Moreover, when our workflows are not easily portable, it creates extra switching cost and strain on a researcher’s workflow. Many services (both external and internal) do not properly leverage pre-existing and modular tools to make it easy to switch (and why would they, if they’re optimizing for their own growth over the growth of the ecosystem).

Researchers need cost-sharing mechanisms for cloud infrastructure that is designed for them. This would allow them to pool their resources and ensure continuity and quality of service without relying on boom and bust cycles of single grants.[1] It would also allow them to support reliable and sustainable services that are designed for the unique problems that the research community has (like being a huge, globally-distributed, heterogeneous community with almost no top-down control and thousands of different workflows).

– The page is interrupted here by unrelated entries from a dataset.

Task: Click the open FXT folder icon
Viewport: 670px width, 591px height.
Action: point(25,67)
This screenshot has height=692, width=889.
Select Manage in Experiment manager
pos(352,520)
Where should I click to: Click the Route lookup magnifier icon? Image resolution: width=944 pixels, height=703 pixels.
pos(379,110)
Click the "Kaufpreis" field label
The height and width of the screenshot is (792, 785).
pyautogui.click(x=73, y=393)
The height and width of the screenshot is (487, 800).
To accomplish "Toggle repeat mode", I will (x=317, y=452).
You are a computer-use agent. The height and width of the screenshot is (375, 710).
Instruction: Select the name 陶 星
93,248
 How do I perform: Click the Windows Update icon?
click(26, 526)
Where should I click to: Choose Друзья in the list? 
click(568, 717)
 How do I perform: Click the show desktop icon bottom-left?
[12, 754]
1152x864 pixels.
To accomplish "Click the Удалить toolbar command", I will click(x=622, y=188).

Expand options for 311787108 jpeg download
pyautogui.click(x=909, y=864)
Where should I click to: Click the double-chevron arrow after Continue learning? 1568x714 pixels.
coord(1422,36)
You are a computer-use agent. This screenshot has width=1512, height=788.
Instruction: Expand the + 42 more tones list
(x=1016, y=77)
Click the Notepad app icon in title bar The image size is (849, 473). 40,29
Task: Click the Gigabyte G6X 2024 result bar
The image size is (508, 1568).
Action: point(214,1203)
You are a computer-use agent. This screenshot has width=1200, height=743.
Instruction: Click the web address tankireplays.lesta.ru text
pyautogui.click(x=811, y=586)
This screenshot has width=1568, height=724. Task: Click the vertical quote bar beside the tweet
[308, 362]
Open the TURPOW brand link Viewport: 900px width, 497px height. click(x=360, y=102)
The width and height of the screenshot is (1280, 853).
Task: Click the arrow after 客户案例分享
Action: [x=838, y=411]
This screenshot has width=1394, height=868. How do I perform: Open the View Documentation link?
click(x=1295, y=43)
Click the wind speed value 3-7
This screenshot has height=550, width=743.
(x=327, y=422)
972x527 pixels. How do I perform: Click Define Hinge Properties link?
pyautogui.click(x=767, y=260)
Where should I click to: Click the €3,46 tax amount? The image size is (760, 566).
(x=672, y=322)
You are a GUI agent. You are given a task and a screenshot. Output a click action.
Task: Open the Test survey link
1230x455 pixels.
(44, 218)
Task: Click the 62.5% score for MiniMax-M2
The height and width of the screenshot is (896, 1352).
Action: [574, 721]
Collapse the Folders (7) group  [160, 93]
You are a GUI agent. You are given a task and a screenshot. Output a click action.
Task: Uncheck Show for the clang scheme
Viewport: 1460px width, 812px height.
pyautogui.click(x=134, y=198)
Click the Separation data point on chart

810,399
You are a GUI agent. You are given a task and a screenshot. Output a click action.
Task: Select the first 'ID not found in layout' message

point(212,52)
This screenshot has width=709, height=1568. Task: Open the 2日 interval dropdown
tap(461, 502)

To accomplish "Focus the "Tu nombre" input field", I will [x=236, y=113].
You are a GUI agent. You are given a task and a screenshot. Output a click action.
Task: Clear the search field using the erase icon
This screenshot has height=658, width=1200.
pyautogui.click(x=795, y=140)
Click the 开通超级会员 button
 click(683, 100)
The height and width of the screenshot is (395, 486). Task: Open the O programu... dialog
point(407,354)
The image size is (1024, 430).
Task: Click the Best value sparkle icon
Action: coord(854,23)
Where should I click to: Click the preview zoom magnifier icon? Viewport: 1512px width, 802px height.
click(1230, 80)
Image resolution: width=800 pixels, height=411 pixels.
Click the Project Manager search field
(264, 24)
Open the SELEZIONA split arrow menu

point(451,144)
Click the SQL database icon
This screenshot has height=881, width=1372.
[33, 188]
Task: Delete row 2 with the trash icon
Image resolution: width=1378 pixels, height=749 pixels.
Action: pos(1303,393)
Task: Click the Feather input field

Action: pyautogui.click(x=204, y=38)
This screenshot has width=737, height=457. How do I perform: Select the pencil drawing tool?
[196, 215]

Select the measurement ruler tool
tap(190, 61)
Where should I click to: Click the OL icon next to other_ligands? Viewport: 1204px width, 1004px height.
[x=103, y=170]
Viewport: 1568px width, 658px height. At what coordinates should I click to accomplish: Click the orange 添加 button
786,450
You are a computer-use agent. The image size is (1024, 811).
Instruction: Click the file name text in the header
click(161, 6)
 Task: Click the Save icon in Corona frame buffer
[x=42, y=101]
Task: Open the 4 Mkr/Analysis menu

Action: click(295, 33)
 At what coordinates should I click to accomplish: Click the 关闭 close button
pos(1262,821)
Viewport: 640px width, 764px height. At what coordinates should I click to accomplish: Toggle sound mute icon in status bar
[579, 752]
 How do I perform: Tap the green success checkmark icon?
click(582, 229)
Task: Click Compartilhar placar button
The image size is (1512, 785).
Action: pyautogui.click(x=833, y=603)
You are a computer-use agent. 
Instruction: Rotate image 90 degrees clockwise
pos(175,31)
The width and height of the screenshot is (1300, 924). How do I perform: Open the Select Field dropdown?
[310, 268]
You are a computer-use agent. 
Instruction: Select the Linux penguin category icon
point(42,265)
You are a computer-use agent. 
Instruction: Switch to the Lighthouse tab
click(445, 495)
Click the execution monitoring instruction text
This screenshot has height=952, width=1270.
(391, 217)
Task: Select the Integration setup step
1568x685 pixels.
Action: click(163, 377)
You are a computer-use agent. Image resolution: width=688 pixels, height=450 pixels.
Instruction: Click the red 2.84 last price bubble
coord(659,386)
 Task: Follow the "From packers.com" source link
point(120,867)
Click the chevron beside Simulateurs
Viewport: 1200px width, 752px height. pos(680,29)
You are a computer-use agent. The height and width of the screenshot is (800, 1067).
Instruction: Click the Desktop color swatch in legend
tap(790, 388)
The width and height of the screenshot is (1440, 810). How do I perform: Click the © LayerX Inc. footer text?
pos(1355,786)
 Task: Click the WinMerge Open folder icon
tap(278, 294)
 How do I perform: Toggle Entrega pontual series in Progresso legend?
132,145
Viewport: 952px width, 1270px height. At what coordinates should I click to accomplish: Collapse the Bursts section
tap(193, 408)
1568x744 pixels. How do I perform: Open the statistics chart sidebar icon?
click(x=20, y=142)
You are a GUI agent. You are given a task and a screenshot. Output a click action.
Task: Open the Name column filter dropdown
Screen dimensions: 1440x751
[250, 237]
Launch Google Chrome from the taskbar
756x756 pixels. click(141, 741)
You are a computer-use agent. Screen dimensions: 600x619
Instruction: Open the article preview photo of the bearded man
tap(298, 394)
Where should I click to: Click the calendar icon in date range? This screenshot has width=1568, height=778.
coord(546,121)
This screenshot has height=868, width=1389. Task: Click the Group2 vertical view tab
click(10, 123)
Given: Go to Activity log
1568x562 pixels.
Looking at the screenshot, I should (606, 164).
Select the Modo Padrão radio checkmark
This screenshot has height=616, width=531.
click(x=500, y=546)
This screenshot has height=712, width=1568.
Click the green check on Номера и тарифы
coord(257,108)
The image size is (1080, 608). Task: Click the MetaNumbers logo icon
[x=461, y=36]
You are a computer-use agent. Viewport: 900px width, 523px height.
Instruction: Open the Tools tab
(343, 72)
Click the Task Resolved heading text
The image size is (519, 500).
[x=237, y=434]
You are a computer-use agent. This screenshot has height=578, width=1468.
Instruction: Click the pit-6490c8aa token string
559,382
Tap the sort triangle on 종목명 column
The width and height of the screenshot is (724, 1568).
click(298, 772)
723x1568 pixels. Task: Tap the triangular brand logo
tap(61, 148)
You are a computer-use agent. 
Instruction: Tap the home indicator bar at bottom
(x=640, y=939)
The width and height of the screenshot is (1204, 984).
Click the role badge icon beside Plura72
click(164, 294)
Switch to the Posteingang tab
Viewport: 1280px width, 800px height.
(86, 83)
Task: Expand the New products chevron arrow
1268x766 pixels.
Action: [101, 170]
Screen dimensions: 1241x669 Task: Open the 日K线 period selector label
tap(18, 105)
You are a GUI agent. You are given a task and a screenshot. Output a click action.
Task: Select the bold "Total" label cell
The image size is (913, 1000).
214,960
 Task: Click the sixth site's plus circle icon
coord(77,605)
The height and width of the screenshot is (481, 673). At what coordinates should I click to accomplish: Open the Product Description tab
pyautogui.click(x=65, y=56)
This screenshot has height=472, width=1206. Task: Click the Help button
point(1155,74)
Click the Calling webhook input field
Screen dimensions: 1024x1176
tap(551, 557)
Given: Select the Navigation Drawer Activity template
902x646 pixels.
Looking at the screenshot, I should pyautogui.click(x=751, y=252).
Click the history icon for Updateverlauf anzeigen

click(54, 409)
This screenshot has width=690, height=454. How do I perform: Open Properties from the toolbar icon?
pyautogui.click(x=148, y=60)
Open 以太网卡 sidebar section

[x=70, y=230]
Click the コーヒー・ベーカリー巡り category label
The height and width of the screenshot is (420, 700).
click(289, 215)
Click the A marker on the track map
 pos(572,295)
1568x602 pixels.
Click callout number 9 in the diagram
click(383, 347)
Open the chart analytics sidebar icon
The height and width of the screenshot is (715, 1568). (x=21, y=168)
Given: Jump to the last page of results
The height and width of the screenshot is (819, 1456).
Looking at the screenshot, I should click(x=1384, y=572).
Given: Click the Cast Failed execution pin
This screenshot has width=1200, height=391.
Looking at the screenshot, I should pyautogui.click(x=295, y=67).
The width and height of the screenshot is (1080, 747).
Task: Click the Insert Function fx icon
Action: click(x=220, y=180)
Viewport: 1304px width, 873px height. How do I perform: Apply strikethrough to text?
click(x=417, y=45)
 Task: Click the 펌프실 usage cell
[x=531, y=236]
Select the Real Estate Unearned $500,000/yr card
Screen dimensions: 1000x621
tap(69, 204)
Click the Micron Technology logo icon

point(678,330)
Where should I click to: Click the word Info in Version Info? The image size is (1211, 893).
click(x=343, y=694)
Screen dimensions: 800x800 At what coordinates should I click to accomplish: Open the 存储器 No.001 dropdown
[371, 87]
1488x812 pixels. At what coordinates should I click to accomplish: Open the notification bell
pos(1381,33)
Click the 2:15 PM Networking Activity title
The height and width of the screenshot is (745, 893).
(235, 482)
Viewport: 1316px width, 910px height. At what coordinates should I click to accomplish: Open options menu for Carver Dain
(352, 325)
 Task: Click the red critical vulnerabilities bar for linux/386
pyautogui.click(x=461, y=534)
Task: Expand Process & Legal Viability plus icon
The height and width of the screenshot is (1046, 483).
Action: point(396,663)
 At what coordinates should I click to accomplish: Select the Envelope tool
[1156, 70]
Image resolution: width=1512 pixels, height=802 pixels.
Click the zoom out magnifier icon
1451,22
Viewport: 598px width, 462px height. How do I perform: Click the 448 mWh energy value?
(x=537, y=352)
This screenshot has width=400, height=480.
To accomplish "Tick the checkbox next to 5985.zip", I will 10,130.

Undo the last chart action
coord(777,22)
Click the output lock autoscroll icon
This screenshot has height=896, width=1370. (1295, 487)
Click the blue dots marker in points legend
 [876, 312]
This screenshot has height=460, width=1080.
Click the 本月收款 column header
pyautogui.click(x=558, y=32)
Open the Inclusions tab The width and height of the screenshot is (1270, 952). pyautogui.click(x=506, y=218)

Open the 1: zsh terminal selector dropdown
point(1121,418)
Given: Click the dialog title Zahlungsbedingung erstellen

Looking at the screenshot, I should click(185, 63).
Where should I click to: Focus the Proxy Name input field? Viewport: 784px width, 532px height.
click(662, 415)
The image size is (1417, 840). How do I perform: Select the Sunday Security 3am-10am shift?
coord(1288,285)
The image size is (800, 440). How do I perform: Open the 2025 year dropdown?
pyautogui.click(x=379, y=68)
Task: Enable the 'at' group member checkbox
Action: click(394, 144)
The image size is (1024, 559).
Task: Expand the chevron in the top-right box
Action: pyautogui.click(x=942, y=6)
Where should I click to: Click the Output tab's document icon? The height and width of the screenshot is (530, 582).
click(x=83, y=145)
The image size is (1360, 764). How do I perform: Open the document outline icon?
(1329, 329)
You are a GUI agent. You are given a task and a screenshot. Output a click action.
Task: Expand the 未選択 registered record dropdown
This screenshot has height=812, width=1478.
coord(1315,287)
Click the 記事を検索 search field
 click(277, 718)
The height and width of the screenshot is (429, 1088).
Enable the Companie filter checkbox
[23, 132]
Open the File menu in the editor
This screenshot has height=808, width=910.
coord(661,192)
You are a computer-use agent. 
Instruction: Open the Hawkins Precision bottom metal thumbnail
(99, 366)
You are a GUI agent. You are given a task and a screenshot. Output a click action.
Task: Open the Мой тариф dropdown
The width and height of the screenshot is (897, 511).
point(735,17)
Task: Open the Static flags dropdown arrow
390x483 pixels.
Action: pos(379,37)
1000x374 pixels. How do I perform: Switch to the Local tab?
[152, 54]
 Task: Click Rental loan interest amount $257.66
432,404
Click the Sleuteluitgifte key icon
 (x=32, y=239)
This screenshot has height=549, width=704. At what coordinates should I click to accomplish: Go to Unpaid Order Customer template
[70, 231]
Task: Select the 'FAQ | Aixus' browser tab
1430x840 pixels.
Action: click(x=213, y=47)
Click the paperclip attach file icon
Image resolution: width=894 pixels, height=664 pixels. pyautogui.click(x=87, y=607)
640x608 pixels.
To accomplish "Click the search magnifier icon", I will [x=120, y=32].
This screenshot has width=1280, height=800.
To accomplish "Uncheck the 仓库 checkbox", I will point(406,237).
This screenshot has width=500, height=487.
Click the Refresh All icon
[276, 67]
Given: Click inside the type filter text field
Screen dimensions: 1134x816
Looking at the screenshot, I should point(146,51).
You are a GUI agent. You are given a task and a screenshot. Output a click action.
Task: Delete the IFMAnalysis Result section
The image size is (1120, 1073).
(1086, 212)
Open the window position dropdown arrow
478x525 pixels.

Wrap-up: we need more cloud-native services for research#

Others shared a few examples of successful cloud services. For example, the CyVerse project was largely seen as helpful to academics, though it depended initially on NSF funding to support it and so did not develop a self-sustaining cost recovery model. Other projects like Pangeo have shown the value that hosted infrastructure can bring to distributed communities that wish to standardize on similar tools, workflows, and data.[2]

Ultimately, it sounds like what we need are a combination of two things:

  • More organizations that are dedicated to serving cloud infrastructure to the research community. These should experiment with various models of service delivery as well as cost recovery to provide stable and reliable services for many stakeholders.

  • More bureaucratic innovation at easing cloud workflows in large research organizations. These should reduce the artificial barriers to using and paying for cloud infrastructure, to make it easier for researchers to experiment with the cloud and learn how it can be most useful for their work.

I hope that 2i2c can help be a part of the solution here - I think there’s a lot of potential for impact!